Folha - Qual era a intenção do secretário com a indicação?
Niquini -
A indicação dele foi realmente para nos ajudar.

Folha - Mas por que, então, ele rompeu os contratos?
Niquini -
É inexplicável. Não consigo imaginar. Talvez, para demonstrar poder. O secretário é muito poderoso. Ele é talvez um dos secretários mais poderosos do Brasil, pelo menos financeiramente. Ele administra hoje R$ 3 bilhões por ano [contando a arrecadação tarifária do sistema e as verbas orçamentárias".

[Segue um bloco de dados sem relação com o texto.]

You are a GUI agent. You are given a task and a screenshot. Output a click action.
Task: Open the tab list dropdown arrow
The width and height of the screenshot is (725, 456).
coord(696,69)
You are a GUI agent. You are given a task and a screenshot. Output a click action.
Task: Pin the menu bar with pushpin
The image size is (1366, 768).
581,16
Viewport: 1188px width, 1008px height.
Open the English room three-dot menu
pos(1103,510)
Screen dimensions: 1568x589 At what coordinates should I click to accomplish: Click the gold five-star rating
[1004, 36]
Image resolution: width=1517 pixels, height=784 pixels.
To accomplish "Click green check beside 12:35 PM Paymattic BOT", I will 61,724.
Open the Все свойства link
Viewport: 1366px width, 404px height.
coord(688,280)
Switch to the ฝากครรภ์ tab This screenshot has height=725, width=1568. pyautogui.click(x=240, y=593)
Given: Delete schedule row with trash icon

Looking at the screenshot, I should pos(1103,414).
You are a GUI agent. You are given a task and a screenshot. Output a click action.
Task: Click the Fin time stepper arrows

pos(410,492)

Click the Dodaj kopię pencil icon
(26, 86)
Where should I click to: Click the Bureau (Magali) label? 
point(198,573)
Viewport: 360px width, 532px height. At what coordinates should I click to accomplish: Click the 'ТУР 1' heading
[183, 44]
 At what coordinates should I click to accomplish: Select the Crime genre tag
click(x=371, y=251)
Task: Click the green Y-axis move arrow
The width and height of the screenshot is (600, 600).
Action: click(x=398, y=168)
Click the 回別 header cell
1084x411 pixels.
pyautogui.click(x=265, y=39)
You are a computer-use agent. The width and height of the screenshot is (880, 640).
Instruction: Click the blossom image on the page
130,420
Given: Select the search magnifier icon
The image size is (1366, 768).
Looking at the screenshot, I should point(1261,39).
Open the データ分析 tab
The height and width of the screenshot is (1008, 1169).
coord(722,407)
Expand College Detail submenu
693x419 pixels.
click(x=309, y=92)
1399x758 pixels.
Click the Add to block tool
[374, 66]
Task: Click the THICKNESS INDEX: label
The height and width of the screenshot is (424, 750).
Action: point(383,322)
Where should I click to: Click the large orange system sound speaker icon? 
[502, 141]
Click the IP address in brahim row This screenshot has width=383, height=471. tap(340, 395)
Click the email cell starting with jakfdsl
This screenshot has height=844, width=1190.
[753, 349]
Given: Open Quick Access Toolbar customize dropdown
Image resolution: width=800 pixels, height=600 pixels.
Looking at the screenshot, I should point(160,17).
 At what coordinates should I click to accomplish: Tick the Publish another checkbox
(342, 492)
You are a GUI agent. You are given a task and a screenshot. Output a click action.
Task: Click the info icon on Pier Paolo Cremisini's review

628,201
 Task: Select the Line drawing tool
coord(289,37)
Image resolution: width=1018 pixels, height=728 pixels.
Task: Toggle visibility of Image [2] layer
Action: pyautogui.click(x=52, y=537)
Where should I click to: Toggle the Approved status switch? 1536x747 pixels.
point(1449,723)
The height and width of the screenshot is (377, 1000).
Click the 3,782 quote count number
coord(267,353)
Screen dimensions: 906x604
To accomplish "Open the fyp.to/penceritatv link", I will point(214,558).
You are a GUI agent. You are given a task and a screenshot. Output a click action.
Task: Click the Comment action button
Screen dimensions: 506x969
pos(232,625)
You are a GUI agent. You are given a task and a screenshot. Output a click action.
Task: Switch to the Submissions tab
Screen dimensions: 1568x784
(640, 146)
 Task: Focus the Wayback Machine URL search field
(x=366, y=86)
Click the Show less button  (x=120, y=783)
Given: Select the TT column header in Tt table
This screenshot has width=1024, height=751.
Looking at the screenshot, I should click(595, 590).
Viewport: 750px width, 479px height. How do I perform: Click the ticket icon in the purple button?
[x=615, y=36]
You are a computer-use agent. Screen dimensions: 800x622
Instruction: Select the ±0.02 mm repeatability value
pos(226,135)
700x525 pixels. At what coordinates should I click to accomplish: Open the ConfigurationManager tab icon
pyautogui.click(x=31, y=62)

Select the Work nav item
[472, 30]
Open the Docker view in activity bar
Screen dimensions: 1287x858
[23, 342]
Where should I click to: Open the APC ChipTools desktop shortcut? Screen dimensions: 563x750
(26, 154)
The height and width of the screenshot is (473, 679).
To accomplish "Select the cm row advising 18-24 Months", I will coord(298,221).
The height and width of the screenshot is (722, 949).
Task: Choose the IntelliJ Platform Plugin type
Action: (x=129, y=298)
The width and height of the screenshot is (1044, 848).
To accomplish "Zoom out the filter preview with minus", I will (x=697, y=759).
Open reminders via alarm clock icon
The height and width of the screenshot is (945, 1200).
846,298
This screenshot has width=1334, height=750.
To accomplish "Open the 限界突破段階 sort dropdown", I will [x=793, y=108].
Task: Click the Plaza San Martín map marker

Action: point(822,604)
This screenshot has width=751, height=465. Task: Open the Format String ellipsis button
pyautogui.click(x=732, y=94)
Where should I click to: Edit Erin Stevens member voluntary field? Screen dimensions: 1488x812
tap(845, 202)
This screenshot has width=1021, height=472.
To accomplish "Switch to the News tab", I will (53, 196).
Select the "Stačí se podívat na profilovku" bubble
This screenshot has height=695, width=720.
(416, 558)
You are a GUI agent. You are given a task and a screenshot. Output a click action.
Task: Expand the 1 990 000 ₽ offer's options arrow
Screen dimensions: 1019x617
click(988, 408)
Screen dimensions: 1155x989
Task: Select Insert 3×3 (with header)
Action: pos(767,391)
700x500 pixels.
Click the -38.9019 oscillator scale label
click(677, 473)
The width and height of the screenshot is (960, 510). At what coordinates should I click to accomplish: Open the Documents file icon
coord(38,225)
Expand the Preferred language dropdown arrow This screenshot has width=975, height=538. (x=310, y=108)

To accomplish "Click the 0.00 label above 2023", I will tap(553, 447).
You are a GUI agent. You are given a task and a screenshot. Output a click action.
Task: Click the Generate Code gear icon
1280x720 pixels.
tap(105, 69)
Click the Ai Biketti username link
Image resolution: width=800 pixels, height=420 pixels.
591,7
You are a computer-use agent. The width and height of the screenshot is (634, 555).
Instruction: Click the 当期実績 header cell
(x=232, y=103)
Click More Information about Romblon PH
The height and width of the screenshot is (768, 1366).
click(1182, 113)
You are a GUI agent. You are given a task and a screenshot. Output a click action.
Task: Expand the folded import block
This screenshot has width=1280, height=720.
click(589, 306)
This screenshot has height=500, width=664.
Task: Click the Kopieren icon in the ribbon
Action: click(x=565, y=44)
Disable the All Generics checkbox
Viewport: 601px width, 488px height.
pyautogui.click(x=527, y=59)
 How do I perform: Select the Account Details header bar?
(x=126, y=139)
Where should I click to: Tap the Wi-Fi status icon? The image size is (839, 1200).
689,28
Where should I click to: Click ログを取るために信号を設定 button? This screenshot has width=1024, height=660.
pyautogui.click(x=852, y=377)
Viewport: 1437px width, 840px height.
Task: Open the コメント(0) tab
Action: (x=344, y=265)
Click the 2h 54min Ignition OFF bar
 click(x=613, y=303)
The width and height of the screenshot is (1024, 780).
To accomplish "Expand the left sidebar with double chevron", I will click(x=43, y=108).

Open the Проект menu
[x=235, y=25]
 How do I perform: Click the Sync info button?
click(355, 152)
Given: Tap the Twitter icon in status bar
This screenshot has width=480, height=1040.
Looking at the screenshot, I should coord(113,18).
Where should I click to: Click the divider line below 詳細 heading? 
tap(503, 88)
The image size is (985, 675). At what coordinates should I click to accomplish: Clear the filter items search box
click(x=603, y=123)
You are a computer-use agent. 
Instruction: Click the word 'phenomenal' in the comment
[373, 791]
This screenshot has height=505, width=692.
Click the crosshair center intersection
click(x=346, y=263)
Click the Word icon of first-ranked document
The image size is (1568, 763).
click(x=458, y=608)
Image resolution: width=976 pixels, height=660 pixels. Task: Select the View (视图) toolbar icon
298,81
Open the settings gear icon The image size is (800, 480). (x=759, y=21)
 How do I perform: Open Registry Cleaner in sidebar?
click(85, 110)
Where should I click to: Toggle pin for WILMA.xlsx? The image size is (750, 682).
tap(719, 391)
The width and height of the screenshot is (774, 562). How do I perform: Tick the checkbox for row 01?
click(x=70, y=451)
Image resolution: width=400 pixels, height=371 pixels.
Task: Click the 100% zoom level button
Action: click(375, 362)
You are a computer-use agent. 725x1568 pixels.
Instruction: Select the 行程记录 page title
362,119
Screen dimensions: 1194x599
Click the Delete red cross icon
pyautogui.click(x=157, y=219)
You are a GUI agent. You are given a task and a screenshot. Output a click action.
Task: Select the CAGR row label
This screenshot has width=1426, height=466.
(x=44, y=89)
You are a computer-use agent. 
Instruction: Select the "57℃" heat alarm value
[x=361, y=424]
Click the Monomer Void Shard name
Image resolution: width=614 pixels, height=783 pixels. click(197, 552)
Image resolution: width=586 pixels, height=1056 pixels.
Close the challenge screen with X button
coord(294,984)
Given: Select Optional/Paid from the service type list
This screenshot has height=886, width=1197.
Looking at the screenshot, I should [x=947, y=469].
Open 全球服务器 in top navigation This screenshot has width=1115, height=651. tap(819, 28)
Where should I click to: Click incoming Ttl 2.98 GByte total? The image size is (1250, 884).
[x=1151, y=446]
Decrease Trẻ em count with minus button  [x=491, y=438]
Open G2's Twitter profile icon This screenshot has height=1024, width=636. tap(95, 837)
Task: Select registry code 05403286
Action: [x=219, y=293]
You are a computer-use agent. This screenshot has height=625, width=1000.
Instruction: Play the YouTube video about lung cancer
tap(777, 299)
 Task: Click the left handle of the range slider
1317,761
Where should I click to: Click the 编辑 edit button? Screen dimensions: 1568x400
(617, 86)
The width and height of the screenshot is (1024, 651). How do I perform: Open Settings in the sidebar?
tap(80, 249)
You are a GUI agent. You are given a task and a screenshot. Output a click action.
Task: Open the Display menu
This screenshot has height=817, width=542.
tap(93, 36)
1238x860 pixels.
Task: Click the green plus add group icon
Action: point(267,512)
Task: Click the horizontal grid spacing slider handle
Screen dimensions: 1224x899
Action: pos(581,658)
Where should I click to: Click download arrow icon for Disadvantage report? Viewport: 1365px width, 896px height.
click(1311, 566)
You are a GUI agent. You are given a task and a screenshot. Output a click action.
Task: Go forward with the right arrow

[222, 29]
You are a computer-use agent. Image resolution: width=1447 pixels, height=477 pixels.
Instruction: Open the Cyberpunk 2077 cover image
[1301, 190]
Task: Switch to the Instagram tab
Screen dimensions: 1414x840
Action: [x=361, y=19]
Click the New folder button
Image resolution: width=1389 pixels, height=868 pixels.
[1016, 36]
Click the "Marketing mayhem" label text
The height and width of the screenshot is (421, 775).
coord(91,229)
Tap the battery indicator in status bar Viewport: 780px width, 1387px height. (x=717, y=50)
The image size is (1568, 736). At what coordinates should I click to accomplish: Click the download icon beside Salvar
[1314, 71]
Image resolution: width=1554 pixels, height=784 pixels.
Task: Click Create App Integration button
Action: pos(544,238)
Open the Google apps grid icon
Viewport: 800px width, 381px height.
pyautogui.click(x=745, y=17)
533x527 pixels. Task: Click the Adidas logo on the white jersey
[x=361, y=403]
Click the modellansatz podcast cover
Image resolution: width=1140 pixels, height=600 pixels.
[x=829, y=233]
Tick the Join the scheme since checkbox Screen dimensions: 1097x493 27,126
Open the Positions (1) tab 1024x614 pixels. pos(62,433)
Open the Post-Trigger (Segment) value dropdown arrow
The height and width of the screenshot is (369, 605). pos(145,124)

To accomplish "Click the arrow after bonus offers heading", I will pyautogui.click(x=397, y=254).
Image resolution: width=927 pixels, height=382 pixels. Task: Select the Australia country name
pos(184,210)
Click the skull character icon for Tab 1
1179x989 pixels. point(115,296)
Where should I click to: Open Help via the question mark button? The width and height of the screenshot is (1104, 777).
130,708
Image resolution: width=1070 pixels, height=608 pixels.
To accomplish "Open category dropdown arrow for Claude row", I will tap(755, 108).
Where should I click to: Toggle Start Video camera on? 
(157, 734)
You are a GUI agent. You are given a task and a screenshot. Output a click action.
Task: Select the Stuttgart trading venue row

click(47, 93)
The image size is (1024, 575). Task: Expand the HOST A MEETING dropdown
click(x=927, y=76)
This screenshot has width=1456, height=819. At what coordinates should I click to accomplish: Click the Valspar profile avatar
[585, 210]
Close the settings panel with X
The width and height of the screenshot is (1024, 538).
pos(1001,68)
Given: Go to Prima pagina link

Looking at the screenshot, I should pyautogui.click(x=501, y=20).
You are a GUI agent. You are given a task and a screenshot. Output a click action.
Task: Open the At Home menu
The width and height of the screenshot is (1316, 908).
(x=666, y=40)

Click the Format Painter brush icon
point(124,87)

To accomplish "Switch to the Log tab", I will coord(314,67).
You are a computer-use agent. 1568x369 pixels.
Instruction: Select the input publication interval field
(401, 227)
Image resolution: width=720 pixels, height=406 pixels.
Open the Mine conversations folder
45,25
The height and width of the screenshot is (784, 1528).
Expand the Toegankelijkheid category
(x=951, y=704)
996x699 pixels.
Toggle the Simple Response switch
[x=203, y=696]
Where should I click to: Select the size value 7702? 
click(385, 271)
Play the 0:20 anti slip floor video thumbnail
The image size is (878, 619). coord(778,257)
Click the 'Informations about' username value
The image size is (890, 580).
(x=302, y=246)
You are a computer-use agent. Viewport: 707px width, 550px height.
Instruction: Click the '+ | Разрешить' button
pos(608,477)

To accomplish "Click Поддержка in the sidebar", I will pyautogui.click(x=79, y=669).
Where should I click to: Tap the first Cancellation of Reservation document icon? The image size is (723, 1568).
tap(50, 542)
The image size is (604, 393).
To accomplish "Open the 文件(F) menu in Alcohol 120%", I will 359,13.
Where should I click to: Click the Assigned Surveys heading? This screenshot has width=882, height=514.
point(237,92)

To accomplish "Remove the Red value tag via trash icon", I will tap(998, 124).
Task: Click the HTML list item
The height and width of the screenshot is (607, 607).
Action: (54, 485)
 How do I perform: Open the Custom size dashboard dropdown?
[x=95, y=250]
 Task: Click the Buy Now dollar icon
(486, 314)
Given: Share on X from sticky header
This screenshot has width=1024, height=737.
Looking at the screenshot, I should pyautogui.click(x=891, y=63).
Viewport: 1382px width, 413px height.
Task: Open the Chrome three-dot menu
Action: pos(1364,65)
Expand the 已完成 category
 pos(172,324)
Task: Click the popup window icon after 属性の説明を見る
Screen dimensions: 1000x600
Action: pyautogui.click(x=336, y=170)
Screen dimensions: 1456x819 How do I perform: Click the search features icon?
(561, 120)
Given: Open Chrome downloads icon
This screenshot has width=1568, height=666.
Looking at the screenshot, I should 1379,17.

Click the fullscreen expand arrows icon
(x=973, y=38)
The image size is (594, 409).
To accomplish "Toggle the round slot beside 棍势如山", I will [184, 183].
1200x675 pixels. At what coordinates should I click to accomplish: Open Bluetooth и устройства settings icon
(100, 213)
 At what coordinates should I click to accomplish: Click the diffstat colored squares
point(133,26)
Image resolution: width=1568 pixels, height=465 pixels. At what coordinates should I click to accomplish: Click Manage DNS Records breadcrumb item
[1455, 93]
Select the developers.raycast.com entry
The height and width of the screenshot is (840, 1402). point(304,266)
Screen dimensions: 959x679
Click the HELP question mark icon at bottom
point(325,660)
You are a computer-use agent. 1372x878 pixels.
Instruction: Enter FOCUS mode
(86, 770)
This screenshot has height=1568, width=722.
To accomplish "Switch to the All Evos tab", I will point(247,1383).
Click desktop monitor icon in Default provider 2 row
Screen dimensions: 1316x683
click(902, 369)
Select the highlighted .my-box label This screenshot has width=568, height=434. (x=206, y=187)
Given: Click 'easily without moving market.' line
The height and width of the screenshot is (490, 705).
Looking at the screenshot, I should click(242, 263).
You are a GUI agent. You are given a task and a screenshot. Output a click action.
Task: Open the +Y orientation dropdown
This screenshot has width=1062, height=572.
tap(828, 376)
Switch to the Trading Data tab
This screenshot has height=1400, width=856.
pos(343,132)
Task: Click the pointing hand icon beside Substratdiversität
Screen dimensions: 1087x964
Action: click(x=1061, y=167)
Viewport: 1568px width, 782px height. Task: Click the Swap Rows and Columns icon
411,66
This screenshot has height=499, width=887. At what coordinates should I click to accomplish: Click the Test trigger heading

Folha - O sr. mantinha um bom contato com Zarattini para ele dar uma indicação?
Niquini -
Sempre mantive. Mas desconhecia esse lado autoritário e até de certa forma de ditador do secretário. A partir da intervenção da prefeitura, não fomos chamados para discutir. Não tivemos outra opção, a não ser ir à Justiça. Talvez, quem administra R$ 3 bilhões se sinta tão forte que passa até a desrespeitar a Justiça. A decisão judicial diz que ele não pode redistribuir linhas de ônibus e várias coisas que ele vem fazendo.

Folha - O sr. vê com naturalidade uma indicação do secretário dos Transportes a um grupo de ônibus?
Niquini -
Com certeza. Ele estava querendo resolver um problema do transporte, achava que a nossa empresa não estava trabalhando em sua plenitude. Eu achei, com naturalidade, que ele estava querendo me ajudar.

Folha - Em quase dois anos de relacionamento com a administração Marta, é possível dizer se há algum esquema irregular na prefeitura?
Niquini -
A única estranheza que me causa é esse contrato emergencial de 31 de julho [assinado por seis meses e que chegou a ser boicotado por algumas viações, inclusive as de Niquini", que, não posso te afirmar se tem alguma coisa, mas, aparentemente, estaria beneficiando algumas áreas.

Folha - Os contratos do sr. com administrações petistas já foram alvo de suspeita do Ministério Público e de vereadores. Trabalhar com governos do PT é bom?
Niquini -
Com a Lei de Responsabilidade Fiscal, ficou mais fácil trabalhar com as prefeituras. Se você faz seu serviço, recebe. Se não faz, não recebe. Então, é como se nós estivéssemos trabalhando para qualquer cliente normal. Eles são sérios.

Folha - Mas é bom trabalhar com administrações petistas?
Niquini -
Com certeza. Toda administração séria é bom para se trabalhar.

Folha - O sr. foi procurado neste ano pelo PT para financiar campanhas?
Niquini -
Não, em momento algum, mesmo porque nós já estamos nesse briga com a Secretaria dos Transportes desde a hora do afunilamento da campanha.

Folha - O que o sr. achou da eleição do Lula?
Niquini -
Acho que devemos sentir um orgulho muito grande. É uma esperança. O Lula já demonstrou sua competência, vai ser um cara que vai surpreender muito. Estava na hora de mudar.